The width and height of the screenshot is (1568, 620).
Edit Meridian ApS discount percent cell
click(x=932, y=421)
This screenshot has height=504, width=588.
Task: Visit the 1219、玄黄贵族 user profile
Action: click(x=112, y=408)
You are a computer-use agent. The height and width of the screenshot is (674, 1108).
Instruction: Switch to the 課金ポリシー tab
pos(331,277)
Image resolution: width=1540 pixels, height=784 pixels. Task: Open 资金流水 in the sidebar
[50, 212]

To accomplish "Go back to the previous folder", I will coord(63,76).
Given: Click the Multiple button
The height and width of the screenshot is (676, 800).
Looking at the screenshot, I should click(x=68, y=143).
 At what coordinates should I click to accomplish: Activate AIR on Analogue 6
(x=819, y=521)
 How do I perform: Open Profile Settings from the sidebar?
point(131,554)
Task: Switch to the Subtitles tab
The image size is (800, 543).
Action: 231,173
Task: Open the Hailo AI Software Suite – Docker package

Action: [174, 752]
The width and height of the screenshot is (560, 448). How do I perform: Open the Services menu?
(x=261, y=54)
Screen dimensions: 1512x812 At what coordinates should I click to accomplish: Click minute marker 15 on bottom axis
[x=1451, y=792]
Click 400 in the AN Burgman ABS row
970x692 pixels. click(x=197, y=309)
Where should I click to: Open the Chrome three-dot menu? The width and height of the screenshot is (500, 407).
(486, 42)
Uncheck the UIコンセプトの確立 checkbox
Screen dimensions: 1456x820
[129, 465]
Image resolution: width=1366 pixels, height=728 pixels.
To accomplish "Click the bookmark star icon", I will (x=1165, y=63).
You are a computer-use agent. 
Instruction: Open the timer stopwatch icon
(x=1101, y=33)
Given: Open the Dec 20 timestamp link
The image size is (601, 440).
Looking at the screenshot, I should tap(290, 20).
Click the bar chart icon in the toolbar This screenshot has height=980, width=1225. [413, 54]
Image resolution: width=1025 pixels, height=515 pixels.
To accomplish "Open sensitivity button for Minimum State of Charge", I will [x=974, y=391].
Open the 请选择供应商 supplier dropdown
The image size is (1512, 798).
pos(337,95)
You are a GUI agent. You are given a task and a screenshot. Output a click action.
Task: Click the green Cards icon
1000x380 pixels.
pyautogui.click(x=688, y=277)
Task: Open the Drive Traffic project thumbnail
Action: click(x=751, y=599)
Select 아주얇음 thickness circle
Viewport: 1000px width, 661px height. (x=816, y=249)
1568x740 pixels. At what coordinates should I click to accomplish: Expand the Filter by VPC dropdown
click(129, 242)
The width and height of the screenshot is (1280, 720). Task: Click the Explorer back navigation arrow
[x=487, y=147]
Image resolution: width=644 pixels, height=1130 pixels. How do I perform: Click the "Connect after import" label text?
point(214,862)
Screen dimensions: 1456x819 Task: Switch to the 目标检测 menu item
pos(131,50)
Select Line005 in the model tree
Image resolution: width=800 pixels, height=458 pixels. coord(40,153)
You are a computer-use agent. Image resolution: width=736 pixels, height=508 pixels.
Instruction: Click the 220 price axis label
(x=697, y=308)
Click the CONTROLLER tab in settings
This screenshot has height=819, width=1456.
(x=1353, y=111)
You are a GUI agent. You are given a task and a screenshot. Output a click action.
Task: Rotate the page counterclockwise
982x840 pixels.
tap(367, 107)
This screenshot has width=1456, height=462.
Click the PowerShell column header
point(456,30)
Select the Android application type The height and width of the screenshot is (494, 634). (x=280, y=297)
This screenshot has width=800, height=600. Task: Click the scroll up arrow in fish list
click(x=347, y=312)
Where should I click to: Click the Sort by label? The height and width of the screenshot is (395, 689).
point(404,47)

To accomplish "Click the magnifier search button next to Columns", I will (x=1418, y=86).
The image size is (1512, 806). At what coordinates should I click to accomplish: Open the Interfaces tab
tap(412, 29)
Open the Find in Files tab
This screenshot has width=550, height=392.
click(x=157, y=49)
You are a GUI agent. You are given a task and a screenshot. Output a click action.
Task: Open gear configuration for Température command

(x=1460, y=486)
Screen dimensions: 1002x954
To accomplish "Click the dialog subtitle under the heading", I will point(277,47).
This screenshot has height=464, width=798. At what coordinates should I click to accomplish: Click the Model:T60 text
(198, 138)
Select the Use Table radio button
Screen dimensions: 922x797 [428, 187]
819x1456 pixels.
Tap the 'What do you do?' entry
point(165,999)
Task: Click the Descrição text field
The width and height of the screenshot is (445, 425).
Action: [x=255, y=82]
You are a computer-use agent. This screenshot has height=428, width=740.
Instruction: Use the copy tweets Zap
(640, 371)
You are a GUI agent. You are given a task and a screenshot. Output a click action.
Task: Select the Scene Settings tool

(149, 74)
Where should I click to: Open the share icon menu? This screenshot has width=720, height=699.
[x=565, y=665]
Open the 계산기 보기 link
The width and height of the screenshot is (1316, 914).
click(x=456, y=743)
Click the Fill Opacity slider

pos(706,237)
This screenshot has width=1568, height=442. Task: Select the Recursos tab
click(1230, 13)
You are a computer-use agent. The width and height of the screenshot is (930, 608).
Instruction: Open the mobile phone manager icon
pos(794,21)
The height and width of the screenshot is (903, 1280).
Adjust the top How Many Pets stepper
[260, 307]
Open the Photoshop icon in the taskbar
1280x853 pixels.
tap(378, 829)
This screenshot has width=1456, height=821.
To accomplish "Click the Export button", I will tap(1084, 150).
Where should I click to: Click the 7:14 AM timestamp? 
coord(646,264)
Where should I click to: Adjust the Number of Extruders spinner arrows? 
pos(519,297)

[Exercise instructions]
Render the listing above as a JSON list of strings, one string per line, leaving out blank lines. Begin at the line that contains "Screen dimensions: 1002x954" and stop after the line that contains "pos(794,21)".

[Reply]
[
  "Screen dimensions: 1002x954",
  "To accomplish \"Click the dialog subtitle under the heading\", I will point(277,47).",
  "This screenshot has height=464, width=798. At what coordinates should I click to accomplish: Click the Model:T60 text",
  "(198, 138)",
  "Select the Use Table radio button",
  "Screen dimensions: 922x797 [428, 187]",
  "819x1456 pixels.",
  "Tap the 'What do you do?' entry",
  "point(165,999)",
  "Task: Click the Descrição text field",
  "The width and height of the screenshot is (445, 425).",
  "Action: [x=255, y=82]",
  "You are a computer-use agent. This screenshot has height=428, width=740.",
  "Instruction: Use the copy tweets Zap",
  "(640, 371)",
  "You are a GUI agent. You are given a task and a screenshot. Output a click action.",
  "Task: Select the Scene Settings tool",
  "(149, 74)",
  "Where should I click to: Open the share icon menu? This screenshot has width=720, height=699.",
  "[x=565, y=665]",
  "Open the 계산기 보기 link",
  "The width and height of the screenshot is (1316, 914).",
  "click(x=456, y=743)",
  "Click the Fill Opacity slider",
  "pos(706,237)",
  "This screenshot has width=1568, height=442. Task: Select the Recursos tab",
  "click(1230, 13)",
  "You are a computer-use agent. The width and height of the screenshot is (930, 608).",
  "Instruction: Open the mobile phone manager icon",
  "pos(794,21)"
]